> Yapılacak İşler
**A)** Sessiz bir çocukluğu anlatan köşe yazısında "Sen beni gör" ifadesi ile "cevapları bile söyleyemiyorum." ifadesi arasındaki bölümü, iki ifade de dahil olmak üzere aynen yeniden yazınız.
**B)** Sessiz bir çocukluğu anlatan köşe yazısını, son cümlesinden sonra aynı anlatımla sürdürünüz.

> Metin Bloğu
>>>
Nilüfer Özpolat Köşe Yazısı
En arka sırada oturuyorum.
Gözlerden uzak ve daha güvendeyim sanki.
Önümde oturan arkadaşımın omuz ve boynu arasındaki açıdan takip ediyorum sınıfı.
Bebekliğimden etiketlenmiş olabilirim. “ Sessiz uysal bir bebek maşallah .” Henüz yürümeye başladığım zaman elimden oyuncağımı alıp, ağlayarak yaygara koparan arkadaşıma oyuncağımı verdiler, bana da: “afferim sana uslu çocuk ” dediler. Ben bir övgü aldım, gürültü çıkaran ise benim olanı…Haksız yere elimden alınan oyuncağıma sessizliğim, haklarımın gidişine sessiz kalmamın temellerini atmaktı.
Parkta durakta “ Ne tatlısın sen! İsmin ne bakalım?” dediklerinde tam cevabımı hazırlamışken, yanımda ki büyüklerim konuştu benim yerim.
Benim adıma başkalarının konuşuyor olması, zamanla benim adıma başkaları karar verebilir algısına dönüştü.
Okulun ilk günü ailem “ çok sessiz, uysal ve uyumlu bir çocuk hocam” diyerek bıraktılar beni okula… Sövene dilsiz, vurana elsiz, oyunun kurallarını bozanlara tepkisiz kalışım bundan olsa gerek.
Sen beni gör ve görünür kıl öğretmenim. Çıkart üzerime sakız gibi yapışmış bu kimliği…
Parmak kaldırmaya korkuyorum. Ya yanlış bir şey söylersem, arkadaşlarım benimle alay ederse diye bildiğim cevapları bile söyleyemiyorum.
<<<
> Veri Bloğu
>>>
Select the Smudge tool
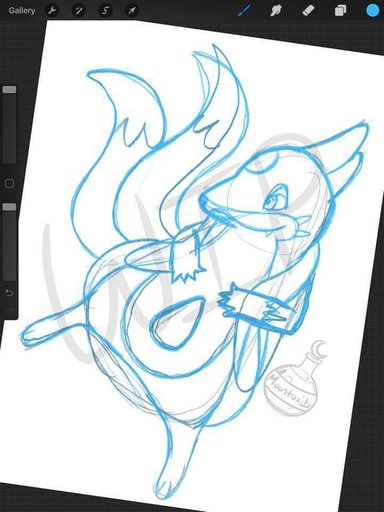This screenshot has height=512, width=384. (275, 11)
<<<
> Yanıtlar Aşağıda
**A)**
Sen beni gör ve görünür kıl öğretmenim. Çıkart üzerime sakız gibi yapışmış bu kimliği…
Parmak kaldırmaya korkuyorum. Ya yanlış bir şey söylersem, arkadaşlarım benimle alay ederse diye bildiğim cevapları bile söyleyemiyorum.

**B)**
Doğruyu bilip söylemek kadar, fikir beyan edebilmeninde önemli olduğunu öğret bize öğretmenim. Öğret ki büyüdüğümüzde ,bazıları sırf cesur oldukları için çok ve boş konuşurlarken “Şöyle de bir seçenek var” diyebilelim.
Havuz problemlerinde üç musluk havuzu doldurmaya çalışırken , bir diğerinin açılıp havuzun boşaltılmasına anlam, kaç saatte dolacağına cevap veremiyorum.
Bu su nereye akıyor acaba diye dalıp dalıp gidiyorum öğretmenim.
İki işçinin yaptığı işi, bir işçi tek başına ne kadar sürede yapar sorusuna , “iki kişilik emek veren işçiye ücreti, iki işçi maaşı üzerinden mi veriliyor ? ”diye sormak istiyorum ama soramıyorum öğretmenim.
Sınıf başkanı olmak istiyorum, hep belli çocuklar başkan seçiliyor.
Sanki onlar doğuştan ve gelecekte de başkan , biz hep arka sırada yönetilmeye hazır bekleyenler olacağız.
Yık bu anlayışı öğretmenim. Sırayla hepimiz sınıf başkanı olabilelim.
O duyguyu, hissi hepimizin yaşayabilmesine öncülük yap öğretmenim.
Sıraların önden arkaya doğru sıralanması da üzüyor beni.
Gelecekteki hiyerarşiye hazırlanıyoruz sanki…
Sizin masanıza yada tahtaya yakın oturmak hepimizin hakkı bunuda bir düzene koyalım öğretmenim.
Okyanus ve denizler de büyük balıklar küçük balıkları yiyor olsada toplumlar da bunun olmaması gerektiğini anlat bize, güçlü mazlûmu ezmesin öğretmenim.
Silinmez bir yazgı gibi kabul görmüş bu anlayışı, değiştir öğretmenim.
Proje ödevlerinde hepimiz sorumluluk alalım. Herkes üzerine düşeni yapsın.
Yoksa “Elimizi taşın altına koymalıyız” diyenler uzaktan “taşı” göstermekle yetinirken, biz sadece elimizi değil gövdemizi taşın altına koyuyoruz.
Doğrult bizi öğretmenim.
Derslerde kahramanları tanıtıyorsun bize. Onları tanıdıkça “bak neler başarmış insanlar” diyorum.
“Kendimi tanıyıp, yeteneklerimi geliştirebileceğim” yollar göster bana.
Başkalarının benim için yazdığı senaryoda figüran değil, dünya sahnesinde hayatımın başrol oyuncusu olmak istiyorum öğretmenim…
Duy beni, gör beni öğretmenim.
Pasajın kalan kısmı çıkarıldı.